Namun, Faisal memberikan kritik terhadap pemerintahan Jokowi. Terlepas dari caranya mengendalikan inflasi, Ekonom Universitas Indonesia itu menilai pemerintahan Jokowi bukan memperbaiki pasokan dan logistik melainkan melakukan metode injak kaki.
ADVERTISEMENT
SCROLL TO RESUME CONTENT
Menurut dia, obsesi Jokowi mengendalikan inflasi dengan hasil cepat malah mengakibatkan subsidi menggelembung.
Saya rasa, sebentar lagi pemerintah akan menyerah karena subsidinya luar biasa, konsumsi pangan yang masih tinggi menandakan sebagian besar rakyat Indonesia pendapatannya masih rendah, ungkap Faisal.
Artinya, jika harga pangan bergejolak akan sangat berpengaruh kepada rakyat miskin akan sangat besar dan Ini menimbulkan gejolak sosial.
Selanjutnya, berdasarkan data Badan Pusat Statistik (BPS) 20 sekitar 20 persen masyarakat yang pengeluaran untuk pengeluaran makanannya 64 persen.
Namun, jika 20 persen masyarakat terkaya pengeluaran makanan hanya 3 9,2 persen dan menyebabkan pertumbuhan angka kemiskinan akan double digit lagi.
Utang Capai Rp 7.014,58 Triliun Jadi Alarm Bagi Negara
Diketahui, angka total nilai utang negara per Februari 2022 diumumkan dalam laporan APBN Kementerian Keuangan bertajuk APBN Kita terbilang fantastis. Pasalnya, angka utang tersebut mencapai angka Rp 7.014,58 triliun.

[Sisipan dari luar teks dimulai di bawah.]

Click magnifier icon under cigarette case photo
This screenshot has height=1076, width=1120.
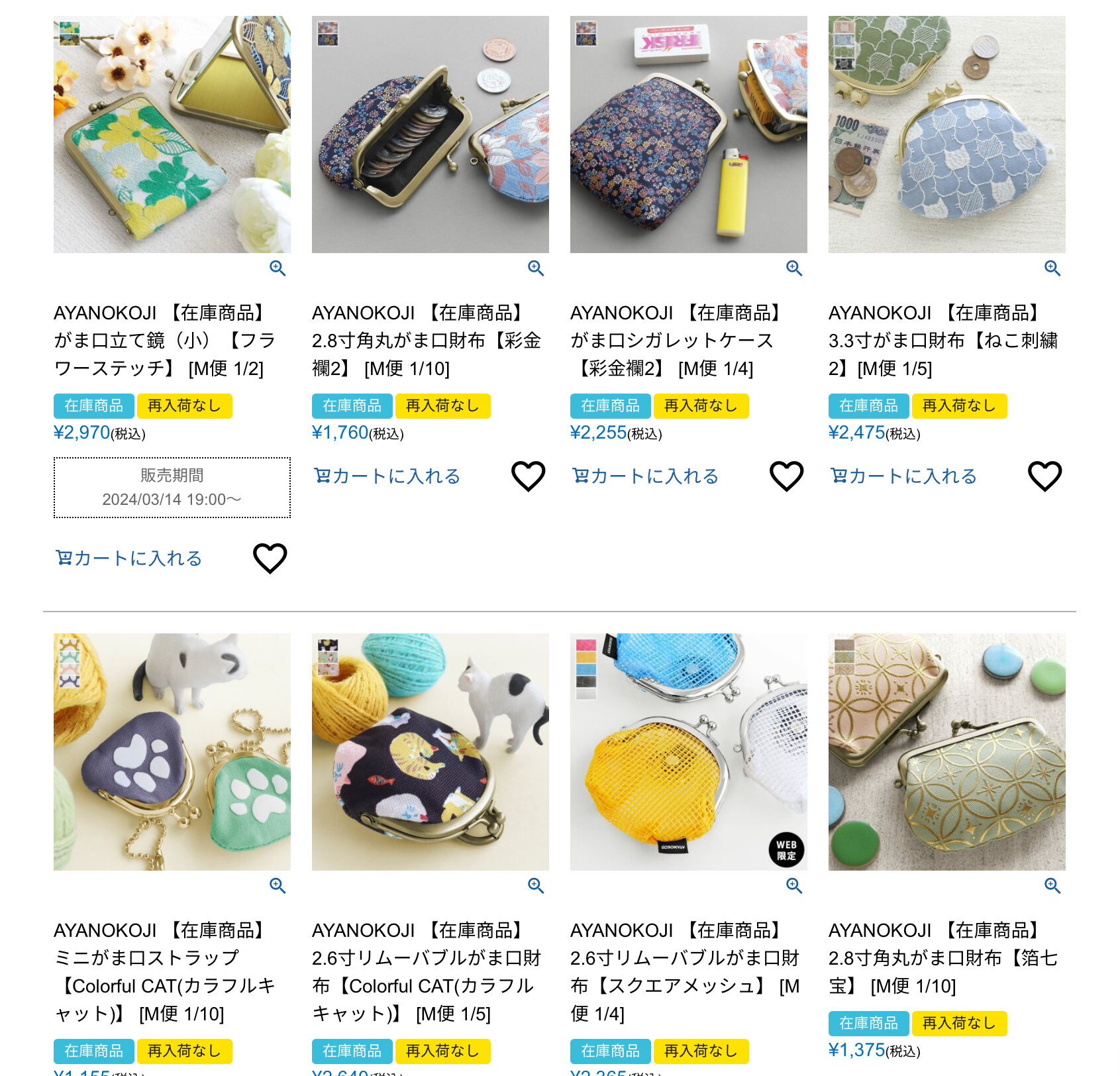tap(794, 268)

Menanggapi hal itu, Ketua DPP Partai Keadilan Sejahtera (PKS), Mardani Ali Sera menilai, hal itu harus jadi alarm atau peringatan bagi negara. Namun, ia menyadari memang rasio utang dengan produk domestik bruto sedang naik.

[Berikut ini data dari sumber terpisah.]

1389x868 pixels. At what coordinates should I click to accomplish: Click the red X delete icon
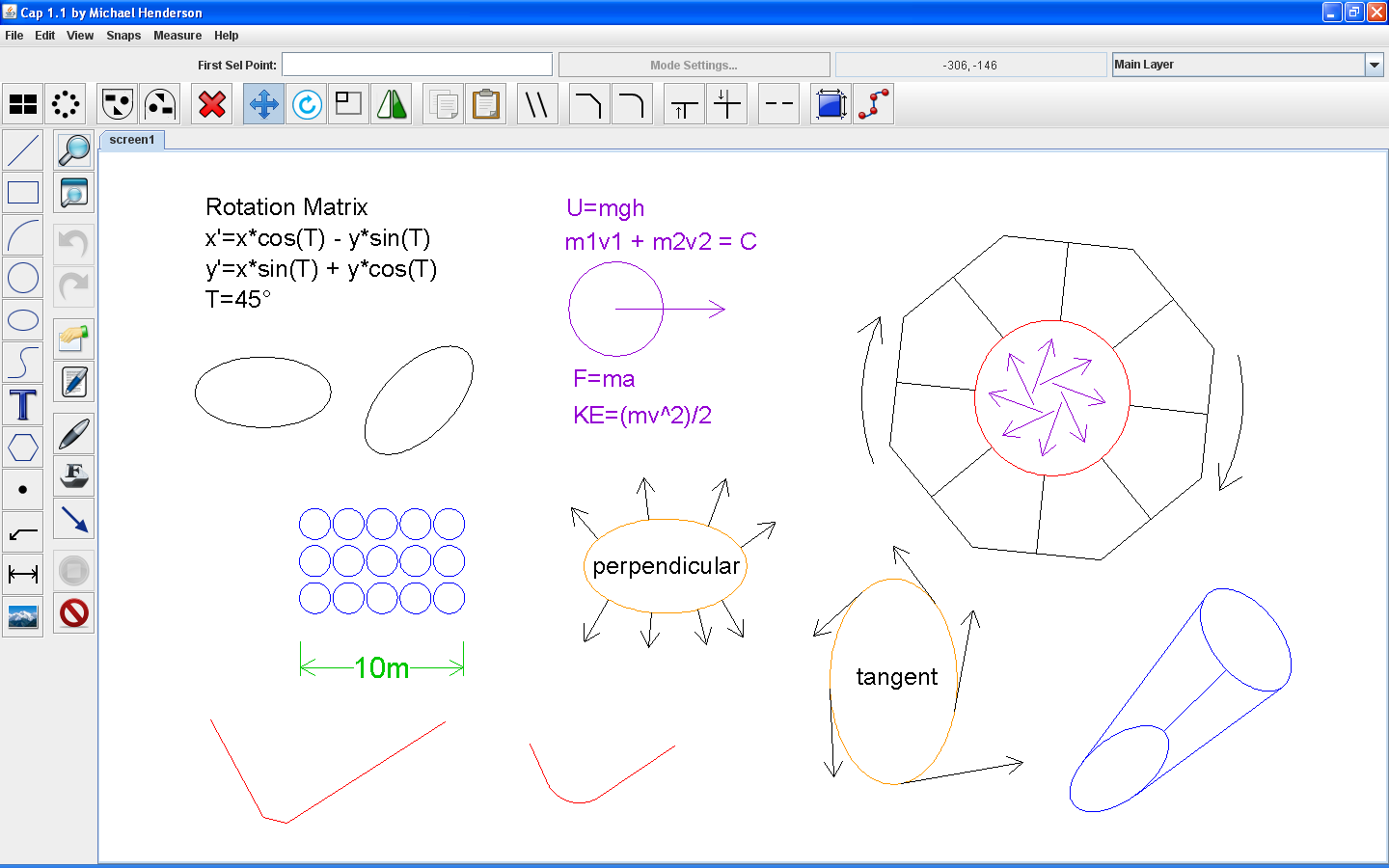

"Ini lampu kuning. Tapi banyak negara memang naik rasio utang dengan PDB-nya karena pandemi," kata Mardani dalam keterangannya, Kamis (7/4/2022).
Mardani mengingatkan, agar utang tersebut jangan sampai membebani negara. Terutama soal perjanjiannya diwanti-wanti agar tak memberatkan.
"Yang terpenting pengelolaan hutang dan jenis hutangnya harus produktif dan term perjanjiannya tidak memberatkan negara," katanya.
Anggota Komisi II DPR RI ini menyatakan, DPR bersama rakyat akan terus mengawasi negara, khususnya mengenai utang tersebut.
"Tapi DPR dan masyarakat wajib terus memantau," katanya.
Diketahui, nilai utang tersebut juga sekaligus mencetak rekor dari yang pernah ada. Jika dihitung dalam bentuk presentase terhadap (PDB) Produk Domestik Bruto, maka utang berada pada angka 40,17 persen.
Komposisi utang tersebut memiliki proporsi lebih besar pada surat berharga lainnya, yakni sebesar 87,88 persen dari keseluruhan. Sedangkan sisa 12,12 persen adalah pinjaman, yang salah satunya terdiri atas pinjaman luar negeri senilai Rp 837,11 triliun.
Meskipun demikian, mengutip dari naskah resmi laporan APBN tersebut, pemerintah menilai posisi utang terjaga dalam batas aman dan wajar, serta terkendali.